Changes between version 0.2.6 and 1.1.0 can be grouped into three main categories:
Subtracting two dates must now follow the default behavior of R, which is to create a difftime object. Previous versions of lubridate created an Interval object. If you receive an error involving an Interval object, please check that it is not in fact a difftime.
Intervals now have a direction. This means the order of the dates in new_interval(), interval() and %--% matters. You can flip the direction with int_flip and coerce all intervals to be postive with int_standardize
Lubridate no longer automatically coerces time span input to the correct class when performing math. This was poor programming because the user can and should explicitly control the class of their input with as.interval(), as.period(), and as.duration(). It also made lubridate needlessly chatty with messages and led to unintuitive results as we added increased functionality. When coercion is needed to perform an operation, lubridate now returns an informative error message.
Further Resources
To learn more about lubridate, including the specifics of periods and durations, please read the original lubridate paper at http://www.jstatsoft.org/v40/
My bigger use for with_tz() and force_tz() is handling daylight savings times, which are flagged as timezones. I have instrumentation data in standard time and in local time (automatically switching back & forth to DST).
with_tz() is an easy tool to create gmt (no DST) representations of all instants for merging data frames. [Match-merging on dates with 2 sets of times between 1am and 2am is a bad idea, and R on MSwindows doesn’t define a PST timezone.]
I did not go through all your post, but your last_day function may have a small bug unless this is what you want:
last_day(as.Date(‘2014-1-1’)): “2013-12-31”
last_day(as.Date(‘2014-1-2’)): “2014-01-31”
A working version might be something like:
last_day <- function(date) {
ceiling_date(date+days(1), "month") – days(1)
}
How would you handle 2 digit years – “79” for “1979”?
ymd_hm(“79-08-03 10:15”)
gives:
[1] “2079-08-03 10:15:00 UTC”
I do not know. Might be worth asking on stackoverflow.
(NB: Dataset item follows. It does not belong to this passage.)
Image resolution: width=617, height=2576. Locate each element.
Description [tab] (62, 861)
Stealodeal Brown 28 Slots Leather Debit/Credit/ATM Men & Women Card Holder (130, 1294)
Try ymd_hm(“1979-08-03 10:15”), two digit year might refer to the current century.
NOw it seems to work well
Hello.
When I run ymd(“1989-05-17”) I get “1989-05-17 UTC”
What option would let me to get “1989-05-17” without the “UTC” part?
I don’t want to cut the string but a lubridate’s option.
HI!
your package is not available for R version 3.4.2. Can you fix it? Thx.
Hi!
I have a problem when i want the function year()….
it gives me back the days instead of the years. I don’t understand…
I am using a version 3.4.0 from Rstudio
Please ask on stackoverflow.com
okey, thank you